Paulo está falando deste tempo que resta: o tempo que se abrevia na expectativa da volta do messias. E a tensão que se impõe nesse tempo que resta exige um comportamento cindido, confuso, que está descrito na tensão do “como se não”, ou, no grego, hos mé – que tanto encanta teólogos. E porque o encantamento com essa expressão tão simples? Talvez porque nela reside uma explicação, uma narrativa adequada para a tensão que deve ser expressa no tempo messiânico, por aqueles que aguardam o messias. O que o texto parece nos apontar são situações transitórias que desaparecerão. Ao mesmo tempo, portanto, são situações condicionantes, obrigatórias, inescapáveis. A vida como ela é, muito diferente daquela que um dia vai ser.
Assim, todos os elementos transitórios (que ainda estão presentes) devem ser encarados em sua transitoriedade: casamento, tristezas, riquezas, posses, glória e poder. Vejamos que mesmo para andar pelo caminho estreito e passar pela porta estreita precisamos necessariamente utilizar os elementos da vida – são parte da própria existência.
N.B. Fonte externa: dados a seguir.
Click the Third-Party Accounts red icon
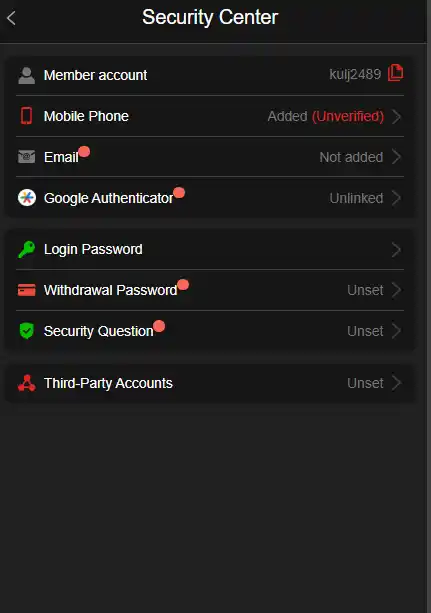The height and width of the screenshot is (613, 431). (27, 383)
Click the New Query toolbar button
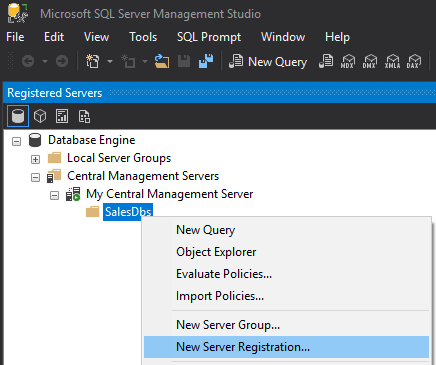 click(268, 62)
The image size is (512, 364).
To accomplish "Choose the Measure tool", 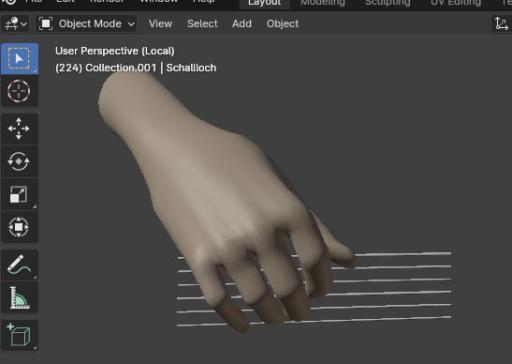I will 19,298.
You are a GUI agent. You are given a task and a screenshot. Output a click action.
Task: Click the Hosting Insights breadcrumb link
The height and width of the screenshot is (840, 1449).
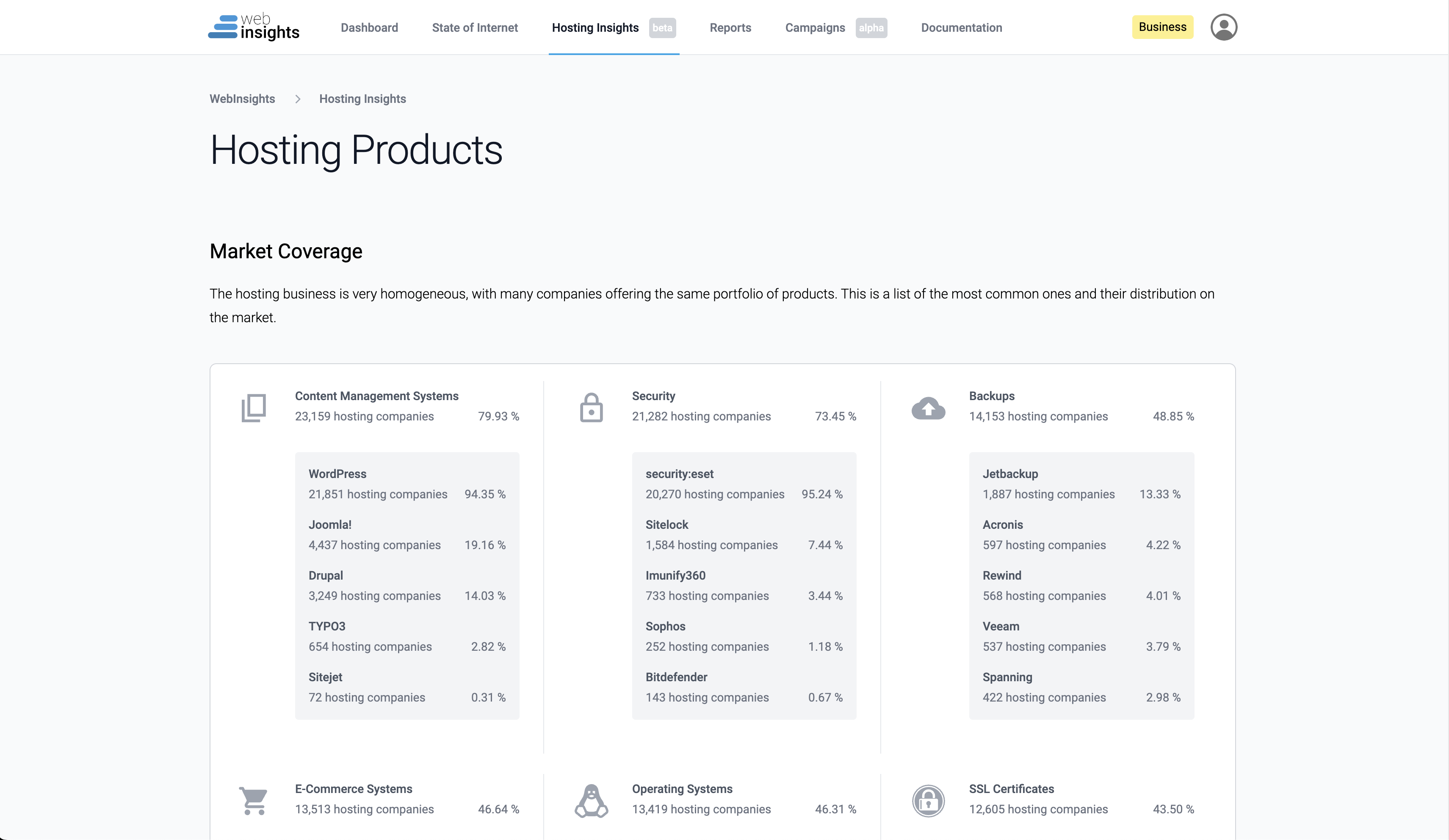click(362, 99)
Todos esses elementos devem, portanto, ser usufruídos, utilizados como se não fossem – porque tudo isso passará e porque suas características destoam daquilo que está sinalizado com a vinda do reino.
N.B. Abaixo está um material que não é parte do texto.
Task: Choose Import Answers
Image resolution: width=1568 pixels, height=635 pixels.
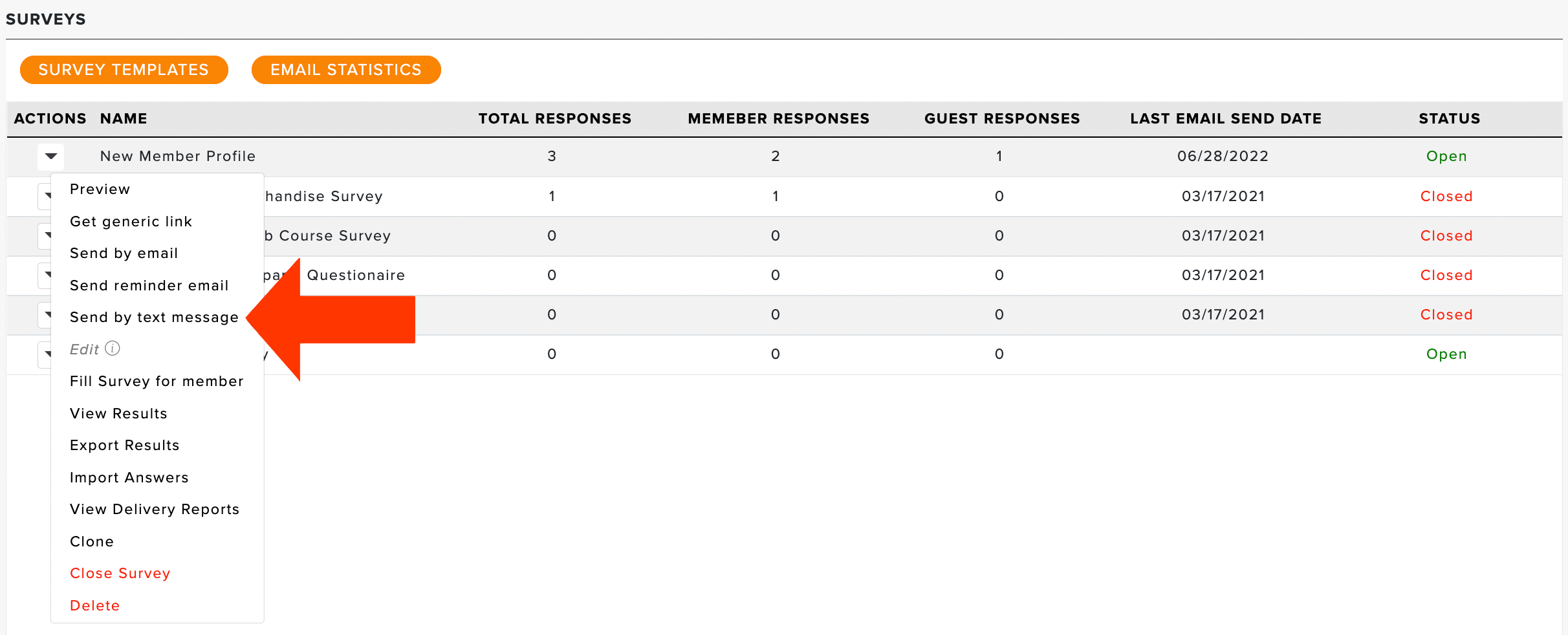Action: click(x=129, y=478)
Talvez tenha sido para fazer essa sinalização que Saulo tenha mudado seu próprio nome para Paulo. Em outro trecho muito conhecido ele propõe uma ideia interessante, Em I Coríntios 1:26-29:
Irmãos, reparai, pois, na vossa vocação; visto que não foram chamados muitos sábios segundo a carne, nem muitos poderosos, nem muitos de nobre nascimento; pelo contrário, Deus escolheu as coisas loucas do mundo para envergonhar os sábios e escolheu as coisas fracas do mundo para envergonhar as fortes; e Deus escolheu as coisas humildes do mundo, e as desprezadas, e aquelas que não são, para reduzir a nada as que são; a fim de que ninguém se vanglorie na presença de Deus.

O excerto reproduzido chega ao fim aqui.